(作業說明)
1. 在這篇版主申請討論串裡，幻貓說自己以前為什麼不敢提出申請？
2. 請抄錄版主申請討論串中的一段文字，從「不過也由於以前的膽小怕事、視責任為毒物，都不敢提出申請」開始，一直抄到「幻貓回文的品質以及想法慎密已經是會員有目共睹。」為止。

(原文摘錄)
........
#  > 【巍峨峻山】 公告服務區 >  > 公佈欄 >  > 看版管理 >  >  申請 心理諮商輔導中心 之 版主職位

## 幻貓

鑒於自己那強大的包容心及耐心〈啥
在下想於心理輔導一版擔任版主一職

當初會進來樂園，其實是帶著一點反社會情結的
就像許多案例一樣，在現實中總有許多問題，不管是學業上、交友上
但是現在的我有幸藉由樂園這個論壇跳脫以往的思維，快樂健康地在現實與網路兩邊跑
說不感激是不可能的

不過也由於以前的膽小怕事、視責任為毒物，都不敢提出申請
現在才下定決心，*是該奉獻所長，回饋狼之樂園了*
希望，能帶領更多與我有相同經歷的人，重新找回自我，有自信地活下去
希望，能為狼之樂園負擔一點工作，共同打造這裡邁向新未來

----------


## 狼王白牙

幻貓回文的品質以及想法慎密已經是會員有目共睹。

這幾年來看幻貓有意見必勇於提出，擁有許多的熱情，

應必然可以剩任，十分感謝幻貓願意提出這篇申請書，

就此期待幻貓日後的活躍，請多加油。

----------
........
資料集所含紀錄:
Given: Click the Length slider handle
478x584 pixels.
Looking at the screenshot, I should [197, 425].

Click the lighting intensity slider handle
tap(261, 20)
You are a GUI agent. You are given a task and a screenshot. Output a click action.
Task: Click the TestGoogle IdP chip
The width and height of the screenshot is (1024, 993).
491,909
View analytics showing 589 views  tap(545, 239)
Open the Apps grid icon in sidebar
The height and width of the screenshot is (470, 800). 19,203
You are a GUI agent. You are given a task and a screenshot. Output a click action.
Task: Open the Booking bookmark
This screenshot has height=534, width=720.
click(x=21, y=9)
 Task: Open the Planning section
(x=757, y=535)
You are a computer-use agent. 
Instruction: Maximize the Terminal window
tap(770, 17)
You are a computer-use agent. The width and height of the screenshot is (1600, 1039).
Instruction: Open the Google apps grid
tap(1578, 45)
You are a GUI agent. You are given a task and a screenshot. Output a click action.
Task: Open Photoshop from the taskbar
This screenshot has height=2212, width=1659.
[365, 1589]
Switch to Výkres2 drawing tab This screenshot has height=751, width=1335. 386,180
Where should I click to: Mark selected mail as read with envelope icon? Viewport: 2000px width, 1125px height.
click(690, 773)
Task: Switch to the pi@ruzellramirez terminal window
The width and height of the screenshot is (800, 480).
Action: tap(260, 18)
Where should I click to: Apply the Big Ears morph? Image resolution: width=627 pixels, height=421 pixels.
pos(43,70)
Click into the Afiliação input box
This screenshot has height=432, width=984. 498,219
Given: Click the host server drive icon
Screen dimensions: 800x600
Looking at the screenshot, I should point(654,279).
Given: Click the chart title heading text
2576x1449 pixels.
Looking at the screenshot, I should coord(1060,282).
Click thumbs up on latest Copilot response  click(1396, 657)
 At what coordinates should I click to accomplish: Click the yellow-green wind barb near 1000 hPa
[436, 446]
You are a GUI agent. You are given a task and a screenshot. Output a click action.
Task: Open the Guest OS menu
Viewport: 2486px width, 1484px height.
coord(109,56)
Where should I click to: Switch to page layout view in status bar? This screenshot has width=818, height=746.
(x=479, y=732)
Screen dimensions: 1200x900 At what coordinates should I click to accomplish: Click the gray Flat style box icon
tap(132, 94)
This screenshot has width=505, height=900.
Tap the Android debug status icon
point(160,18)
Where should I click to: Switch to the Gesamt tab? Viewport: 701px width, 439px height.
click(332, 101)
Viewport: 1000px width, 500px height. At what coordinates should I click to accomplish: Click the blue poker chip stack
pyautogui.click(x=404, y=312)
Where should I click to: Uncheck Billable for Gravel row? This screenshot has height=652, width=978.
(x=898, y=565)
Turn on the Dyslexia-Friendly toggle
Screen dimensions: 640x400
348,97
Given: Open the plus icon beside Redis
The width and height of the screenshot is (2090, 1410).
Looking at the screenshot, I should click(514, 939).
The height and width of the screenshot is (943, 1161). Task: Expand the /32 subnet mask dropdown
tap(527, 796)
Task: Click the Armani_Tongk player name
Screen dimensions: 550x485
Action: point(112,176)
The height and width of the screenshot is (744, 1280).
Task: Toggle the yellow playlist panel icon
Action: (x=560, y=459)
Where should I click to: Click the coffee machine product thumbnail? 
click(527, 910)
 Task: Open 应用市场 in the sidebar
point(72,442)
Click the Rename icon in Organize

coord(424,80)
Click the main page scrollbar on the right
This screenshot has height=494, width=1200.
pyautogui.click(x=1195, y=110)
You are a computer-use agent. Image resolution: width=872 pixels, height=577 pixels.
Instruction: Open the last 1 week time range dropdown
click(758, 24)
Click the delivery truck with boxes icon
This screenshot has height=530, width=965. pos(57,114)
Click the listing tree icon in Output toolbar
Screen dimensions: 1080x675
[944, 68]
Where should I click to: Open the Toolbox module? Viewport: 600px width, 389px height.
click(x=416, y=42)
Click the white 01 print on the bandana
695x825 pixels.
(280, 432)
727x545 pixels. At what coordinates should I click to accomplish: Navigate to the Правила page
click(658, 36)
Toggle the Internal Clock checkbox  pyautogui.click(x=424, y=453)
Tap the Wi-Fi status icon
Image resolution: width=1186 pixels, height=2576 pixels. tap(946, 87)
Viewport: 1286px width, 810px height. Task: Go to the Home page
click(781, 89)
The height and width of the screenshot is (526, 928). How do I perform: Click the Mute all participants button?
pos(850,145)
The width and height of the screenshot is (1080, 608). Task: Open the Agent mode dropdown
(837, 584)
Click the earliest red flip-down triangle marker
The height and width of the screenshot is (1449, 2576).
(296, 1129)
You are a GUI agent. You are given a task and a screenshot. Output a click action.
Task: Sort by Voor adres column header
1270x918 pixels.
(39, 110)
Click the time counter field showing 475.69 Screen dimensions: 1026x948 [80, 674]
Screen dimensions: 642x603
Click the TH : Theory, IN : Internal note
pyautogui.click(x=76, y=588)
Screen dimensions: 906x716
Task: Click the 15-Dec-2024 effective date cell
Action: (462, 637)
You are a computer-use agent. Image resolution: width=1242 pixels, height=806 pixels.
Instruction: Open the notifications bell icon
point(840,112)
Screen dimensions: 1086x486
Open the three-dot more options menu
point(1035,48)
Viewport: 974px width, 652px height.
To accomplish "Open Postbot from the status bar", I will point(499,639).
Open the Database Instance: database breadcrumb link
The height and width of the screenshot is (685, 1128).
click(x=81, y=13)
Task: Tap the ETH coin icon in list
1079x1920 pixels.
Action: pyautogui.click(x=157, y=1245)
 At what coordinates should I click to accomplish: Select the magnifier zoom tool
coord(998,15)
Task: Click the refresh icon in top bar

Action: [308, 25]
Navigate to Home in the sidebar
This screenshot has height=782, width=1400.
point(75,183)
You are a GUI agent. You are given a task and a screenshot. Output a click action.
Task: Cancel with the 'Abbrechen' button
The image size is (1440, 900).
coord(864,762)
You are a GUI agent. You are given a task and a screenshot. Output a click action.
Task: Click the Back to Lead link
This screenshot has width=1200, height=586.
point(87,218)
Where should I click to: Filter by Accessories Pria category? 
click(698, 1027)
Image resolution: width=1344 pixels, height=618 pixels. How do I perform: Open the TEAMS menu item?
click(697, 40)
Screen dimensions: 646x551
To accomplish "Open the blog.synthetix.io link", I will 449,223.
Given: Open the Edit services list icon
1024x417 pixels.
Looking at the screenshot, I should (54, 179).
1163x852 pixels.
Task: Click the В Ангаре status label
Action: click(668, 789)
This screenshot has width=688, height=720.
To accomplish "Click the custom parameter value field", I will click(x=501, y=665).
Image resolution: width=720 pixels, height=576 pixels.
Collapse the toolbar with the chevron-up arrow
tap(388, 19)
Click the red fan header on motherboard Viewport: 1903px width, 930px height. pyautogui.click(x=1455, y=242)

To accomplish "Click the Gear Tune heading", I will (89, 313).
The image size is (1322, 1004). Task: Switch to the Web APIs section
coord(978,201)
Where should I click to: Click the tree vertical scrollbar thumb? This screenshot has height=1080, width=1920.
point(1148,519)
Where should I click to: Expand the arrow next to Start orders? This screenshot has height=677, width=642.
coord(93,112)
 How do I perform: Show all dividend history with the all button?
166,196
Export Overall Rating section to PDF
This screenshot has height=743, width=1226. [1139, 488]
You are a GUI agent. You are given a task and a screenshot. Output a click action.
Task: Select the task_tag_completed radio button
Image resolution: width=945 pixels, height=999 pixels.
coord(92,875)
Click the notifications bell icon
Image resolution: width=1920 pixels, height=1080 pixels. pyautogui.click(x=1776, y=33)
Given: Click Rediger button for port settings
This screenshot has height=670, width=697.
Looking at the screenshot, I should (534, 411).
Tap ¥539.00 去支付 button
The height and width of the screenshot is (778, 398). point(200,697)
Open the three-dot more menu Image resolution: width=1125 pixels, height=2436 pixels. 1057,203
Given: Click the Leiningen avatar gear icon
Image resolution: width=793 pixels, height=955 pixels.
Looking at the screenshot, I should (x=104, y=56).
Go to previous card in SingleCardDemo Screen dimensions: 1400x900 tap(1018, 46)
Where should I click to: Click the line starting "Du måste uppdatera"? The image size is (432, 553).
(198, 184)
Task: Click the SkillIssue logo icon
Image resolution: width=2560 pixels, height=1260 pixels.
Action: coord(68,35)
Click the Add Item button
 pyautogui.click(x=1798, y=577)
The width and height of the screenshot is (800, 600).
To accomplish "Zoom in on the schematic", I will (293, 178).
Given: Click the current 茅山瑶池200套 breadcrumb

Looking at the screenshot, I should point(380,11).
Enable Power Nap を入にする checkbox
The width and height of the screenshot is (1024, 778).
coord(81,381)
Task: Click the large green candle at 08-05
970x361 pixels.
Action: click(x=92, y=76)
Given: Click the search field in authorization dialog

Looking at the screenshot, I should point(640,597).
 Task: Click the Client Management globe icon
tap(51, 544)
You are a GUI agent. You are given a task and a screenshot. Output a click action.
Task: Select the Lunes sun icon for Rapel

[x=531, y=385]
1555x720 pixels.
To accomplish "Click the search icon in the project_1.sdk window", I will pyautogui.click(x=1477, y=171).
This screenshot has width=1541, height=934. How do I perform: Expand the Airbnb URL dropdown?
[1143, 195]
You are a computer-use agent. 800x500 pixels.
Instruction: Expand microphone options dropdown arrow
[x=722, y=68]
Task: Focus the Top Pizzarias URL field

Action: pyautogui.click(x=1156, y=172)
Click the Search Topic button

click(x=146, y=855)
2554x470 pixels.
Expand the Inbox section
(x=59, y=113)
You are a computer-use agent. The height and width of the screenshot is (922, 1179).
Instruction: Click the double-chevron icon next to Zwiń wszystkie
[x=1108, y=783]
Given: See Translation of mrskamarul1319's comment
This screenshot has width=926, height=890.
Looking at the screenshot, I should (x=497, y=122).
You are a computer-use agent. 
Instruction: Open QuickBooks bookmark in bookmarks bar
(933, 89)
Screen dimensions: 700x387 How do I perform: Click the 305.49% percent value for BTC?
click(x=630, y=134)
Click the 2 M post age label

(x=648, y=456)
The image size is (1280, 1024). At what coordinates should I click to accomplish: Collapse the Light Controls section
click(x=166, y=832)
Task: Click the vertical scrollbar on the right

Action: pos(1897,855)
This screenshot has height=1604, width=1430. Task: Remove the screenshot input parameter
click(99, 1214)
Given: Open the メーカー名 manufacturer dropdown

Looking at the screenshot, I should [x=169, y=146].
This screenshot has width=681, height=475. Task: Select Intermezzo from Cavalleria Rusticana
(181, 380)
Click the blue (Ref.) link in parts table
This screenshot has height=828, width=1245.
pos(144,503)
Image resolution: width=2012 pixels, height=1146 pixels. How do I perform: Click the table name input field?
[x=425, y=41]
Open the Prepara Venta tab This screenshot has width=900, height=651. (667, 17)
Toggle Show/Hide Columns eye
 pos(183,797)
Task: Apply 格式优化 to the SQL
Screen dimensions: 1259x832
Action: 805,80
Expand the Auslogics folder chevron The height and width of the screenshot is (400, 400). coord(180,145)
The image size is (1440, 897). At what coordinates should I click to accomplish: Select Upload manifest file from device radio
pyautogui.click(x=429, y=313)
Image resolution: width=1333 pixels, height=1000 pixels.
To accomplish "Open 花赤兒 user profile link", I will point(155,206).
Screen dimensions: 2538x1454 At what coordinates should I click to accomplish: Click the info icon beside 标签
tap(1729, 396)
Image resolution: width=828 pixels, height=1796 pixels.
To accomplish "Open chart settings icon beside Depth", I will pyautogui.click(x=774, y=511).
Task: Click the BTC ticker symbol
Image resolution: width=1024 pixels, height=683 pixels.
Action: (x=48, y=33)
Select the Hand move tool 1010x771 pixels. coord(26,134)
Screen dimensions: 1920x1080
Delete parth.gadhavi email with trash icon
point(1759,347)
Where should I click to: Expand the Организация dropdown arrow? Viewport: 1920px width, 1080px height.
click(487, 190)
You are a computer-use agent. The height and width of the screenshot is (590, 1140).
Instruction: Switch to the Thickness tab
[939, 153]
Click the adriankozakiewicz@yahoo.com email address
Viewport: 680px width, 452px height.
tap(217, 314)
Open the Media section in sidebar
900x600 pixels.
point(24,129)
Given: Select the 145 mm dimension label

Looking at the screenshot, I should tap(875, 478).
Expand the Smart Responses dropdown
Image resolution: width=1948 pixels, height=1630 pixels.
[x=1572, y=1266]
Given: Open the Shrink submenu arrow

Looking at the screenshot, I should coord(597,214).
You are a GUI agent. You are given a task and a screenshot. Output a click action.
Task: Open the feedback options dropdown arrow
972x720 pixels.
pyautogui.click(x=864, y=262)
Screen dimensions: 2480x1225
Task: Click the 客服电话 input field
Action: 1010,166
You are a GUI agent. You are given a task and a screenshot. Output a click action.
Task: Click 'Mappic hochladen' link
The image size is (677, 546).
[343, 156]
........
(各題解答)
1. 因為以前膽小怕事，把責任視為毒物。

2.
不過也由於以前的膽小怕事、視責任為毒物，都不敢提出申請
現在才下定決心，*是該奉獻所長，回饋狼之樂園了*
希望，能帶領更多與我有相同經歷的人，重新找回自我，有自信地活下去
希望，能為狼之樂園負擔一點工作，共同打造這裡邁向新未來

----------


## 狼王白牙

幻貓回文的品質以及想法慎密已經是會員有目共睹。